▶ [TASK DETAILS]
Show every line below where "size" can be found.

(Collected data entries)
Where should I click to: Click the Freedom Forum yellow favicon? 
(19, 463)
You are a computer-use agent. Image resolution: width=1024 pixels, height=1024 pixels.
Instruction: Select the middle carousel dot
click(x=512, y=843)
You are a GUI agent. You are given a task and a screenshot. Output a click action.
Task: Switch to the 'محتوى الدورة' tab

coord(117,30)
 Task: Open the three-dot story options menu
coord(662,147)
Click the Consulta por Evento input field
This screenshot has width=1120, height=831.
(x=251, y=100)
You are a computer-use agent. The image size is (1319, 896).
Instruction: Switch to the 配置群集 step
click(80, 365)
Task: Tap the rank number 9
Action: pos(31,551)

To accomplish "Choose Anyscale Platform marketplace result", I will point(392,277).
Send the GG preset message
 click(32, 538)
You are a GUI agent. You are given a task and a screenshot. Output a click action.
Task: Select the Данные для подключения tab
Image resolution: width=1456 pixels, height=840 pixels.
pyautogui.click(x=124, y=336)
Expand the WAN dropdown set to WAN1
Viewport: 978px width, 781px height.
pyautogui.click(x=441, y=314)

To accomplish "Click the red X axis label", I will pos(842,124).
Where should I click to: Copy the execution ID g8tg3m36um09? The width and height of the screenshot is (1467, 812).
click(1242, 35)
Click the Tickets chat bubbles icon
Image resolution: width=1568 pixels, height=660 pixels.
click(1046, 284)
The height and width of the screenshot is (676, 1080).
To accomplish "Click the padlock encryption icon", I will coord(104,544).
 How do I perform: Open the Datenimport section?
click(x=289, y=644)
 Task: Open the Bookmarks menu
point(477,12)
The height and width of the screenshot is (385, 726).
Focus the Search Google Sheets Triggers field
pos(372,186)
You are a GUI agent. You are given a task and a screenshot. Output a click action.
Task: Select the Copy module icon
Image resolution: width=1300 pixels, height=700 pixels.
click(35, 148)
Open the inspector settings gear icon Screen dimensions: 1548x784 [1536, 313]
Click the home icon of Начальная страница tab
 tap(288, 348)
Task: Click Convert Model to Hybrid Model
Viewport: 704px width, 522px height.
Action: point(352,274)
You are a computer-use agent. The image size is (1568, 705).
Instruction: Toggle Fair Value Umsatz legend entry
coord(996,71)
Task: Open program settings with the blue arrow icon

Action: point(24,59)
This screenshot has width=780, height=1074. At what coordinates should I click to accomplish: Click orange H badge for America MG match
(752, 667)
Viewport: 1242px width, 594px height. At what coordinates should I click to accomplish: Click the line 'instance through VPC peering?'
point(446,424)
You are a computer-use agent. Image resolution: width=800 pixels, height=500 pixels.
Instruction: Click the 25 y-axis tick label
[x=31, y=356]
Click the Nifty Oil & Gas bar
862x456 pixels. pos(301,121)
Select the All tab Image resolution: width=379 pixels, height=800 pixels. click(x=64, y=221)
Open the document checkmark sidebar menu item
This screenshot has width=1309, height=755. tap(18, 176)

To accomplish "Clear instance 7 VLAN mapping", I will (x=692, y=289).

▶ [OUTPUT]
You are a computer-use agent. The image size is (1319, 896).
You are a computer-use agent. The image size is (1568, 705).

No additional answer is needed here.